The many traditions encompassing Christmas contribute significantly to the holiday’s distinct atmosphere. They are the basis of the many activities you might partake in every year. They might also be the origins of the many memories you produce during the winter months.
But exactly how did these infamous traditions come to be? Here are the backstories of how several of them traveled across the world and through decades in time into your present-day living room.
With its distinct curve and red-and-white stripes, this iconic holiday candy is recognizable a mile away. But, the original candy cane neither had stripes nor was curvy! It began as a white, straight sugar stick. They weren’t peppermint-flavored, either, and simply tasted like sugar.
A long-held belief in the origins of the candy cane goes back to a German choirmaster in 1670. Worried about the children sitting through the nativity service, he bent these straight sugar sticks to look like a shepherd’s crook and passed them around. However, the factuality of this story is pretty unlikely. Nevertheless, red stripes were eventually added to the sticks, and they became connected to Christmas in 1874.
The mistletoe is a long-held symbol of love, friendship and snogging. It is also probably something that made you squeamish as an innocent kid when the holidays rolled around.
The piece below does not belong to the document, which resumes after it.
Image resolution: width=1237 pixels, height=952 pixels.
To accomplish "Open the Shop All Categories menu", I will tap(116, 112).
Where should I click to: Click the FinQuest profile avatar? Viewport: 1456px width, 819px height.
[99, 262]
The custom of kissing under the mistletoe comes from England, but this plant can be traced back to a Norse myth about the god Baldur. When he was prophesied to die, his mother Frigg went to all the animals and plants and made them promise to not harm Baldur. But, because she forgot to speak with the mistletoe, the mischievous god Loki killed Baldur with an arrow made out of it. When the gods managed to resurrect Baldur, Frigg was so delighted she vowed to kiss anyone who passes under the mistletoe.
While you may perceive eggnog as nothing more than a holiday punch, it actually was a drink of the wealthy in the UK. This drink was called a “posset” and consisted of milk, eggs and alcohol. It was supposed to treat colds and the flu during the Middle Ages. The ingredients to make a posset were expensive and the drink was typically reserved for the upper-class. The first connection to Christmas came from a mention in the Virginia Chronicle in 1793.
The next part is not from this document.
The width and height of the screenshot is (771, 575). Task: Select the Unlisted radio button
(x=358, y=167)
But, a drink that used to be deemed for the wealthy can now be shared by everyone and anyone during the holidays.
Probably recognizable from the children’s story and the notorious two-act ballet, the nutcracker is a toy soldier seen as a sign of power and good luck. The dolls have been made in parts of Germany and Czechia/Czech Republic since the late 1600s and became known globally after World War II.
The book “The Nutcracker and the Mouse King” was published in 1816 and showcased a girl whose toys come to life on Christmas Eve. In the book, a Nutcracker leads the dolls in a battle against the Mouse King and the mice. The story was later adapted in a ballet called The Nutcracker and grew to popularize the toy and associate it more with Christmas.
This sweet and savory cookie comes all the way from Greece in 2400 BCE. It was believed to have been brought to Europe by a monk and made trips throughout different cultures and countries. Queen Elizabeth I is credited for inventing the gingerbread man and the decoration on the cookies. Gingerbread houses, on the other hand, became popular in the early 1800s in Germany.
Because gingerbread started to become so elaborately and extravagantly decorated, it eventually became popularized as a Christmas tradition.
Probably the most distinguishable Christmas custom to date, the Christmas tree tradition started in Germany in the 16th century. Already a special symbol in the winter, devout Christians brought decorated evergreen trees into their homes. In one myth, Martin Luther, a Protestant reformer, is believed to be the first to add lighted candles to a tree. He attempted to recapture the beautiful stars scattered amongst the towering evergreen he had seen earlier while walking home.
However, the tree really originated from a guild in Freiburg that set up a tree decorated with apples, flour-paste wafers, tinsel and gingerbread. It was meant to be a tree of knowledge to celebrate the feast day of Adam and Eve.
While all these traditions may have originated from individual pinpoints in history, they can now be collectively enjoyed by everyone during the holiday season. All this and more have united to make up what we now all share as one Christmas.